### [Exercise prompt]
Where does the word "agent" show up in the records? Copy every line that has it.
++++ Input material ++++
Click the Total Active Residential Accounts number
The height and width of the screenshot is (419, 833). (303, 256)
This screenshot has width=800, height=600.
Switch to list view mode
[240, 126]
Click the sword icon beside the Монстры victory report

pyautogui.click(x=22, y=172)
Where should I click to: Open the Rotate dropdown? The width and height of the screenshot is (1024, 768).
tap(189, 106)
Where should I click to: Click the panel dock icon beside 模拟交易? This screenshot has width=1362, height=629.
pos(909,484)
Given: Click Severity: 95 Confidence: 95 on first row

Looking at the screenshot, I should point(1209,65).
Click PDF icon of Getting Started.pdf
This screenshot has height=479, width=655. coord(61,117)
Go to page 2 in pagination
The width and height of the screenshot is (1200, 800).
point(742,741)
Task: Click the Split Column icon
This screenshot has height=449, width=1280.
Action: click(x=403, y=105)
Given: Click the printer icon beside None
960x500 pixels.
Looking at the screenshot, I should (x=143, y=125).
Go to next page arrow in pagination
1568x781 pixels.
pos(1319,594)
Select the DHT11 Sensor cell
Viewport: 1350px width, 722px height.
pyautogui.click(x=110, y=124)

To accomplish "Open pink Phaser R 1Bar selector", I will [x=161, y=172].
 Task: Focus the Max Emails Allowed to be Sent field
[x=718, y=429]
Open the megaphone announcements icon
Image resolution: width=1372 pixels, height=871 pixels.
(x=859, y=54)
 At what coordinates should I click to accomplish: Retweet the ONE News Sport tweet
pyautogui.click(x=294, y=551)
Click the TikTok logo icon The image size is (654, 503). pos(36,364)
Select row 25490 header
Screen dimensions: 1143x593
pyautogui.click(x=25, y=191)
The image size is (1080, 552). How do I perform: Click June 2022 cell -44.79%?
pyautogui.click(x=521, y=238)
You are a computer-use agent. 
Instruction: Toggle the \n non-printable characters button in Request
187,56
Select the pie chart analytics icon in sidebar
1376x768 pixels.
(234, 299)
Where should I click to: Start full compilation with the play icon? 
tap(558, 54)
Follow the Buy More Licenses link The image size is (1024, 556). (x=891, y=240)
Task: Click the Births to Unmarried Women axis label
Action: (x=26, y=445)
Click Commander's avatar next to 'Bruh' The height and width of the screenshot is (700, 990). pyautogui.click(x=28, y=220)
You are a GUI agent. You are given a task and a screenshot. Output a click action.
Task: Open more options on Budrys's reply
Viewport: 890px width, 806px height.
++++
### [Completed task]
You are a computer-use agent. 
You are a GUI agent. You are given a task and a screenshot. Output a click action.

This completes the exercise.